If you want to dig even deeper from the get-go, grab my free resource, The Desire Test, that helps you pinpoint all of the reasons behind your low libido – giving you the ultimate starting point from which you can regain your sex drive.
Low libido is complex – and more often than not, it arises from several factors, not just one. In order to get the whole picture, it’s important to reflect on your desire from a biological, psychological, relationship and cultural perspective.
Below are three examples of biological and medical reasons that might be one of the factors responsible for your low libido.
Solution: If you’re already being treated for a chronic health condition by your doctor, you might want to book an appointment with a sex therapist regarding your libido. We’re used to helping clients with pre-existing conditions create the sex lives they want.

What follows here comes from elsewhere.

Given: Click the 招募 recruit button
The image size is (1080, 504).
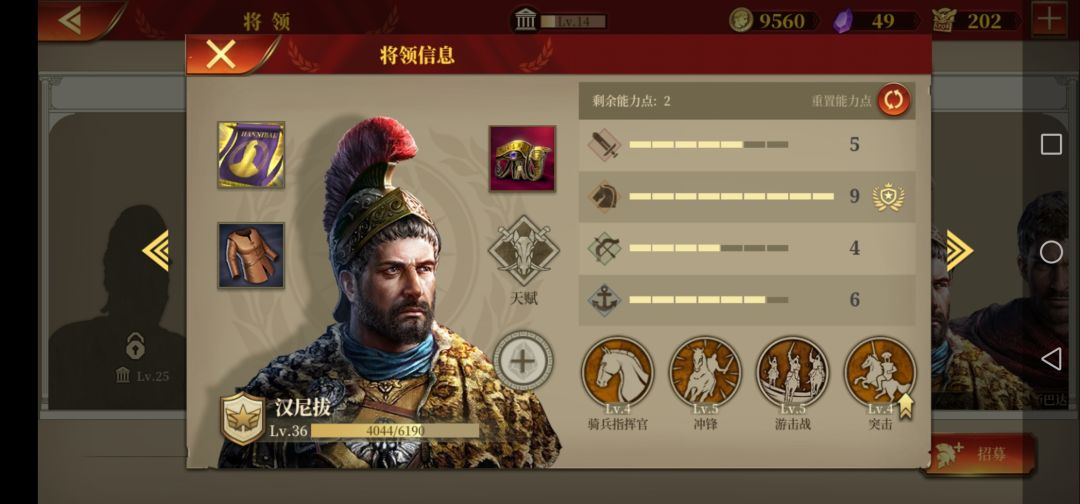Looking at the screenshot, I should 978,454.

Medication is a great way of treating various mental or physical conditions, however, a lot of times medicine comes with less than great side effects. One medication, that can wreak havoc on your sex drive, is the popular antidepressant.
It’s commonly used for treating depression and anxiety. Especially those known as SSRIs, SNRIs, MAOIs, tricyclic antidepressants, and tetracyclic antidepressants, can lead to a lacklustre libido.
Solution: If your libido suddenly decreased upon the onset of your medication, this might be the root cause of your low sex drive. Talk to your doctor about the possibility of switching to an antidepressant with fewer sexual side effects, such as: Bupropion, Mirtazapine, Vilazodone or Vortioxetine.
Some medical professionals and researchers argue that hormonal birth control is one of the causes of low libido in women, whereas others say it doesn’t affect sex drive at all.
Solution: If you see a clear pattern of your libido decreasing as soon as you started your hormonal birth control, you might want to talk to your doctor about the possibility of other options. There are lots of other ways of protecting against unwanted pregnancy. Examples of non-hormonal contraceptives include an IUD and condoms.
Common causes of low libido in women are often psychological in nature. The seven reasons listed below are the ones I see time and again in my private practice as a sex therapist. And if they sound like you – know it’s completely normal and also, fixable!
Out of all the clients I see as an online sex coach and therapist – not knowing what turns you on or what you want your sex life to look like, is the most common among those who identify as women.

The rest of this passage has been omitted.